Directions >>
1 – According to the case summary on Ulster Metal Refiners, why did the Upper Tribunal reduce the costs awarded to the appellant?
2 – Translate this sentence from the case summary on Ulster Metal Refiners into Spanish: "In Ulster Metal Refiners Ltd v R & C Commrs [2024] BVC 511, the Upper Tribunal (UT) overturned the costs decision of the First-tier Tribunal (FTT) and remade it, awarding costs to the appellant but reduced to take account of various factors including the conduct of its director."
3 – What judgment date does the case summary on Ulster Metal Refiners give?

Ulster Metal Refiners Ltd v R & C Commissioners [2024] UKUT 184 (TCC);
Jurisdiction | UK Non-devolved |
Judgment Date | 25 June 2024 |
Neutral Citation | [2024] UKUT 184 (TCC) |
Court | Upper Tribunal (Tax and Chancery Chamber) |
[2024] UKUT 184 (TCC)
Mr Justice Peter Roth, Deputy Upper Tribunal Judge Anne Redston
Upper Tribunal (Tax and Chancery Chamber)
Value added tax – Procedure – Application for costs – Whether FTT had erred in finding there was no clear winner – Yes – Whether reduction due to reflect HMRC partial success – Yes – Whether further reduction due to reflect conduct of appellant – Yes – Appeal allowed but share of costs reduced to 40% – Tribunal Procedure (First-tier Tribunal) (Tax Chamber) Rules 2009 (SI 2009/27), r. 10.
In Ulster Metal Refiners Ltd v R & C Commrs [2024] BVC 511, the Upper Tribunal (UT) overturned the costs decision of the First-tier Tribunal (FTT) and remade it, awarding costs to the appellant but reduced to take account of various factors including the conduct of its director.

Recorded information >>
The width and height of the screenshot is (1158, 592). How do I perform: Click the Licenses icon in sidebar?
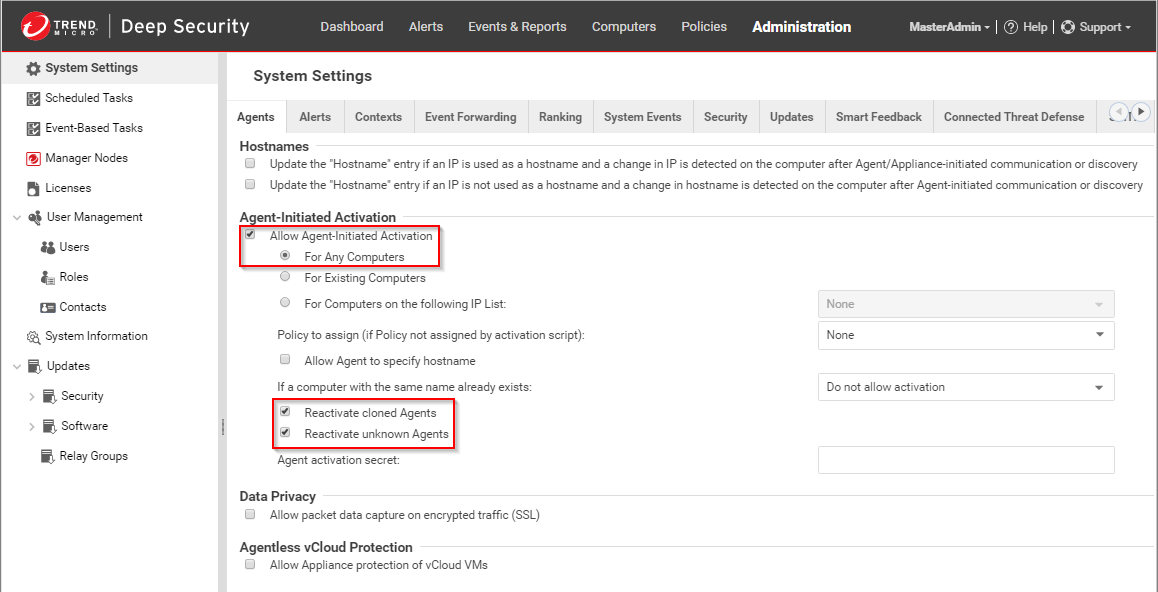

Solutions to the problems >>
1 – The reduction reflected HMRC's partial success and the appellant's conduct, which included the conduct of its director. After these reductions, the appellant received 40% of its costs.

2 – En Ulster Metal Refiners Ltd v R & C Commrs [2024] BVC 511, el Upper Tribunal (UT) revocó la decisión sobre costas del First-tier Tribunal (FTT) y la dictó de nuevo, concediendo las costas a la parte recurrente, aunque reducidas para tener en cuenta diversos factores, entre ellos la conducta de su director.

3 – 25 June 2024